Source text:

START

No Friday payday as stalemate continues

By George Cahlink, Geof Koss, Kellie Lunney | 01/10/2019 06:49 AM EST

Hundreds of thousands of federal workers will likely not get paid tomorrow as partisan bickering marked yesterday’s futile negotiations to end the partial government shutdown.

President Trump and Vice President Mike Pence arriving at the Capitol yesterday.

President Trump and Vice President Mike Pence arriving at the Capitol yesterday. Olivier Douliery/UPI/Newscom

Hundreds of thousands of federal workers will likely not be paid tomorrow as partisan bickering marked yesterday’s futile negotiations to end the partial government shutdown.

There had been some optimism that a White House meeting between President Trump and congressional leaders yesterday might yield a breakthrough.

Instead, it left both parties angry and trading accusations that the other side was unwilling to negotiate in good faith and left no one on Capitol Hill sure what would come next in the partial shutdown, which includes large parts of EPA and the Interior and Commerce departments.


Trump called the meeting in the White House Situation Room a "total waste of time."

He tweeted, "I said bye bye nothing else works" when Democratic leaders said they would not back funding a border wall in exchange for Trump agreeing to reopen federal agencies that have now been closed for 20 days.

Senate Minority Leader Chuck Schumer (D-N.Y.) said Trump left the meeting with the leaders of both parties after they would not commit to providing money for a barrier.

"Again, we saw a temper tantrum because he couldn’t get his way, and he walked out of the meeting," said Schumer.

Few lawmakers were willing to predict how the standoff would end, with both sides saying that neither side was showing signs it would back down.

"I think the Democrats think we’re about ready to fold, I think Republicans think the Democrats are about ready to fold, neither of those things are accurate by any stretch of the imagination. It could last a long time unless there is a compromise," said Rep. Mark Meadows (R-N.C.), a White House ally who heads the hard-right House Freedom Caucus.

House Democrats continued with plans for passing individual fiscal 2019 spending bills to signal they were willing to reopen agencies.

But few House Republicans back the approach, and Senate Republican leaders have said they won’t take up bills that the White House has said it will veto without a broader deal on border security.

Eight House Republicans broke ranks to join all Democrats yesterday to pass the fiscal 2019 Financial Services spending bill, 240-188. It was one more Republican defection than the seven GOP lawmakers who had joined with House Democrats last week to pass a broader fiscal 2019 spending package.

Among those backing the bill were Rep. Greg Walden (R-Ore.), the ranking member on the Energy and Commerce Committee, and Rep. Fred Upton (R-Mich.), a senior member of that same panel. Walden has said he backs border security, but he sees little gained by furloughing federal workers who work on issues important to his district such as grazing permits and forest thinning.

Democratic leaders expect to move three more spending bills this week, including the Interior-EPA measure. It is likely to only draw minimal GOP support.

END

Written tasks:
- A) Please reproduce the shutdown article word for word from "Few lawmakers were" to "to reopen agencies.".
- B) Resume the shutdown article after its final sentence and carry it forward.
The lines that follow come from a separate source.

Source excerpt:
START

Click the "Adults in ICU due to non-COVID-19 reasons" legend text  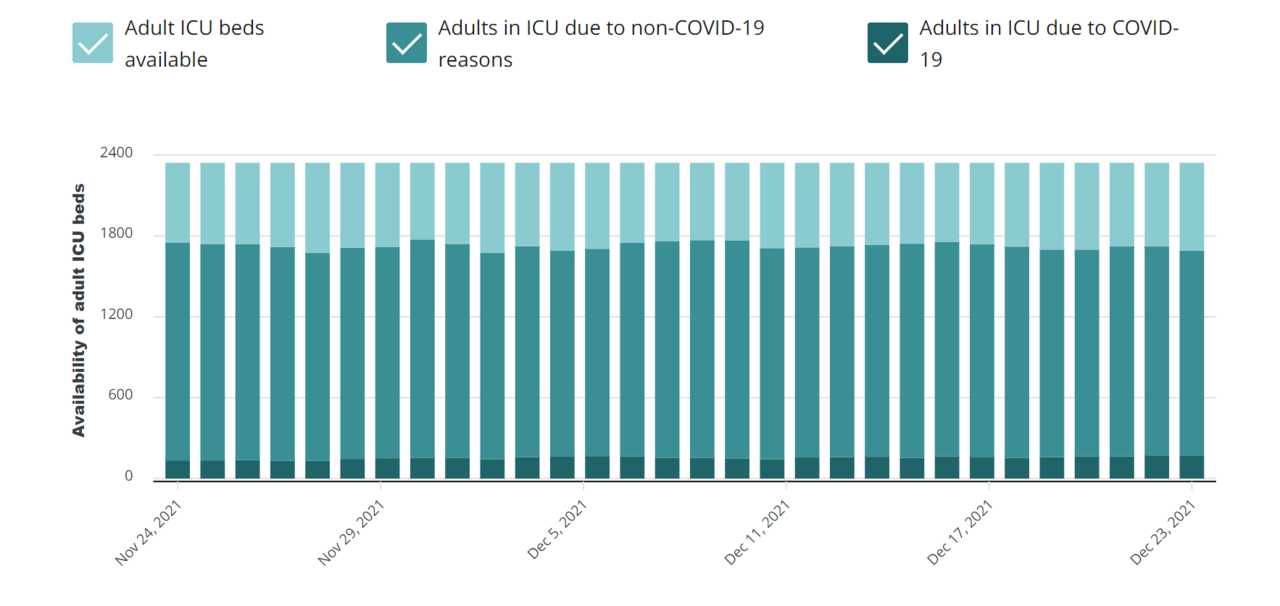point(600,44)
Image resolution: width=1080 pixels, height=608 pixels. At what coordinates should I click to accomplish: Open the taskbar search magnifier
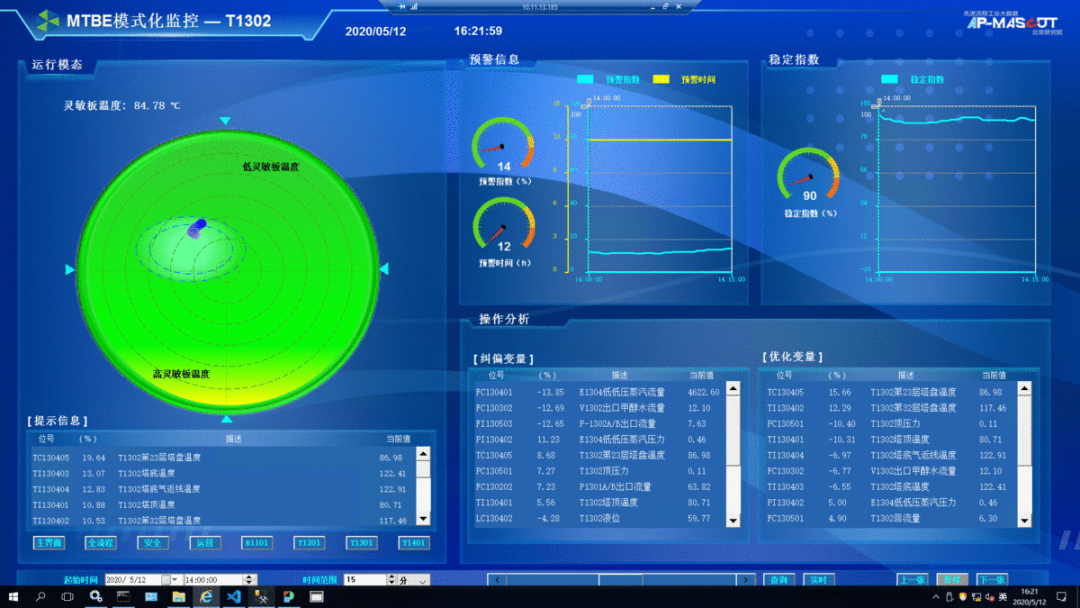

END

Outputs in order:
- A)
Few lawmakers were willing to predict how the standoff would end, with both sides saying that neither side was showing signs it would back down.

"I think the Democrats think we’re about ready to fold, I think Republicans think the Democrats are about ready to fold, neither of those things are accurate by any stretch of the imagination. It could last a long time unless there is a compromise," said Rep. Mark Meadows (R-N.C.), a White House ally who heads the hard-right House Freedom Caucus.

House Democrats continued with plans for passing individual fiscal 2019 spending bills to signal they were willing to reopen agencies.

- B)
‘Remain unified’

Meanwhile, Senate Appropriations Chairman Richard Shelby (R-Ala.) downplayed the likelihood of Republicans breaking with the president and supporting the House Democrats’ strategy for reopening the government.

"It would be a futile exercise," he told reporters. "The leader said he won’t bring those up and if he did it would get us nowhere. What we’ve got to do is get them to talking."

Sen. Lisa Murkowski (R-Alaska). Photo credit: Geof Koss/E&E News
Senate Energy and Natural Resources Chairwoman Lisa Murkowski (R-Alaska) addressing the ongoing government shutdown. | Geof Koss/E&E News

Trump’s message during a lunch meeting with Senate Republicans was to "remain unified," Sen. Lisa Murkowski (R-Alaska) told reporters afterward.

However, Murkowski pressed the president to consider the rippling effects of the shutdown, not just on federal employees but affected businesses and citizens deprived of government services.

"He was respectful," she told E&E News of Trump, but she noted the "path forward" for ending the shutdown was unclear.

"The president was very clear and very consistent in his statement that we need to stay unified, but I for one am concerned that you can just stay committed to a position for a period of time and at one point in time your position of strength begins to erode," she said.

"I think that point is this Friday, when the federal employees who are furloughed are not going to receive that paycheck," the senator said.

She suggested concerns about the shutdown will only grow in time.

"It needs to be appreciated that we might not interact with a lot of federal employees, but the work that they do has bearing on just about everything that we are involved with," Murkowski said, "and you just need to look a little more closely to see that."

She also said "lots" of her fellow Republicans are growing increasingly "concerned about the fact that we’re in what is turning out to be the longest partial shutdown out there."

"That worries us," she said.

Although Trump said yesterday he had the "absolute right" to invoke emergency powers to use existing Defense Department funds to build the wall, Shelby said the issue did not come up at the lunch meeting.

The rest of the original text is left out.